> [How to complete this task]
In the data below, one line contains "Impressum (141, 2458)" and a later one contains "Kontakt (435, 2458)". Print both, with every line between them, exactly and alone.

Start of Records for this exercise

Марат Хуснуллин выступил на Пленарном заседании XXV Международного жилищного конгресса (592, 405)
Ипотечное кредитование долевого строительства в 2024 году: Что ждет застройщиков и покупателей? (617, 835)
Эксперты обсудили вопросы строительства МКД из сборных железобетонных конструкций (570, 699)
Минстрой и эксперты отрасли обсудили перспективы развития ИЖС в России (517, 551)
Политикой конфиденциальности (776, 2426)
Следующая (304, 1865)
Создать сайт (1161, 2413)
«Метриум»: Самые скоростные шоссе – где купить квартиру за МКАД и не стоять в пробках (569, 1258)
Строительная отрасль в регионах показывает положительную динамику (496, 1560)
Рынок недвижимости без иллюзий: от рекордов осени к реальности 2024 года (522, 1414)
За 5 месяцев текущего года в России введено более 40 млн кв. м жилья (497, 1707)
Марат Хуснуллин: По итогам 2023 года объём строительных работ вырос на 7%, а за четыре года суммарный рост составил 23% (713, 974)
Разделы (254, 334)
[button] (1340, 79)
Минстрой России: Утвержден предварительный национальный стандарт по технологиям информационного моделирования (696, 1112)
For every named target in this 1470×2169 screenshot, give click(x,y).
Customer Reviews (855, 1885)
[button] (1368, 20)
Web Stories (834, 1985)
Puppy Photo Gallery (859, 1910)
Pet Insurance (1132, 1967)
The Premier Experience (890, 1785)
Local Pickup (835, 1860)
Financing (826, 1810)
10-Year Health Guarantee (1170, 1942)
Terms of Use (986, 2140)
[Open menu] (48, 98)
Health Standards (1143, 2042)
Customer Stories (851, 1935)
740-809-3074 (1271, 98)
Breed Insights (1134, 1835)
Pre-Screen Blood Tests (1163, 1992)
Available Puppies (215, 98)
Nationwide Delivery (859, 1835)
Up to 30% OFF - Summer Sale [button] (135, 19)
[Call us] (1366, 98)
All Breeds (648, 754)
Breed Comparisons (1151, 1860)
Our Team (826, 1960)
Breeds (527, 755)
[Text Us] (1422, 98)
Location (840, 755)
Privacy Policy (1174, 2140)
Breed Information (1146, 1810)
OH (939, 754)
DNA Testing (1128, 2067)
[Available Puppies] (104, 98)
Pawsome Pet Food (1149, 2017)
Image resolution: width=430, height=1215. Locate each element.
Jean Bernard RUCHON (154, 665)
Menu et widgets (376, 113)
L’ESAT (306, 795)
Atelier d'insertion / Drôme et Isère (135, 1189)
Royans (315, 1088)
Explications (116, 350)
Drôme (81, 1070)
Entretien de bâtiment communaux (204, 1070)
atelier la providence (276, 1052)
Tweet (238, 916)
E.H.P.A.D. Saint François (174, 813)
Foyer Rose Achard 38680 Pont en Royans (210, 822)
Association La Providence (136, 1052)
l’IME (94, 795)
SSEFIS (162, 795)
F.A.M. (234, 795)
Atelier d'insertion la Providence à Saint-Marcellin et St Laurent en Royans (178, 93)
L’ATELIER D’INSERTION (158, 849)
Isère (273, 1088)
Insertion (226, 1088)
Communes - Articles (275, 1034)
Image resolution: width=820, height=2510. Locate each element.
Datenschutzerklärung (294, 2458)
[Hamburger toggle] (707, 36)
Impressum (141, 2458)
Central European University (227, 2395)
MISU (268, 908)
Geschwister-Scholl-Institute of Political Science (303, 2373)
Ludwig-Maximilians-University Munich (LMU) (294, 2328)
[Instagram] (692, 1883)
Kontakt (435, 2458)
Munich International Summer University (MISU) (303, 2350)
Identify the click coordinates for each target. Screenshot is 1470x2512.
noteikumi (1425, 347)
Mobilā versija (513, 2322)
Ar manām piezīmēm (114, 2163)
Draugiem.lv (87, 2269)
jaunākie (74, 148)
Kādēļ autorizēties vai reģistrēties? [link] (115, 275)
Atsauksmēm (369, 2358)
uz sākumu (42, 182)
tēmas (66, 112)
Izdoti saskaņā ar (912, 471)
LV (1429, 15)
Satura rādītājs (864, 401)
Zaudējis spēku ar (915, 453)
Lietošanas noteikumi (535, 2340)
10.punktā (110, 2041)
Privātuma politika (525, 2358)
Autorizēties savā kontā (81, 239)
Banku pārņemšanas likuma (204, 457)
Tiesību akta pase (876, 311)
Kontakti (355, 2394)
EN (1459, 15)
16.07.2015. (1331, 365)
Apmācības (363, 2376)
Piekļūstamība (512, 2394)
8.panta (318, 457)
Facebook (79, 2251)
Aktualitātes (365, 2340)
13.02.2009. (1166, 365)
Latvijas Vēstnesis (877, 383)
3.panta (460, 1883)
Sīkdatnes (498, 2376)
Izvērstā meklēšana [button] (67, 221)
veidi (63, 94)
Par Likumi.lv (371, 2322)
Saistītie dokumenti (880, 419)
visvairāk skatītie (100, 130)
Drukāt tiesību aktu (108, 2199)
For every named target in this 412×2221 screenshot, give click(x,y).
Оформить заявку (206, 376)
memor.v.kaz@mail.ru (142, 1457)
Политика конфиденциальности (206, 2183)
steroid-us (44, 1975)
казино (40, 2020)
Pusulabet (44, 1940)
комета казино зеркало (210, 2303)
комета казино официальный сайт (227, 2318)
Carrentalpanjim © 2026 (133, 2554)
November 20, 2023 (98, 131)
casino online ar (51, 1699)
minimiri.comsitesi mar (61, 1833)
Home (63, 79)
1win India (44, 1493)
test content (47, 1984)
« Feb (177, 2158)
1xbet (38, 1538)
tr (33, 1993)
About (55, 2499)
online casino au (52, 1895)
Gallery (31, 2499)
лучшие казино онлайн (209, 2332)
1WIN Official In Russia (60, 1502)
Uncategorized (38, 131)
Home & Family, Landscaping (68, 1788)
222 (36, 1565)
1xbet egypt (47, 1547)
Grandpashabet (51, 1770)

End of Records for this exercise

> [Answer box]
Impressum (141, 2458)
Central European University (227, 2395)
MISU (268, 908)
Geschwister-Scholl-Institute of Political Science (303, 2373)
Ludwig-Maximilians-University Munich (LMU) (294, 2328)
[Instagram] (692, 1883)
Kontakt (435, 2458)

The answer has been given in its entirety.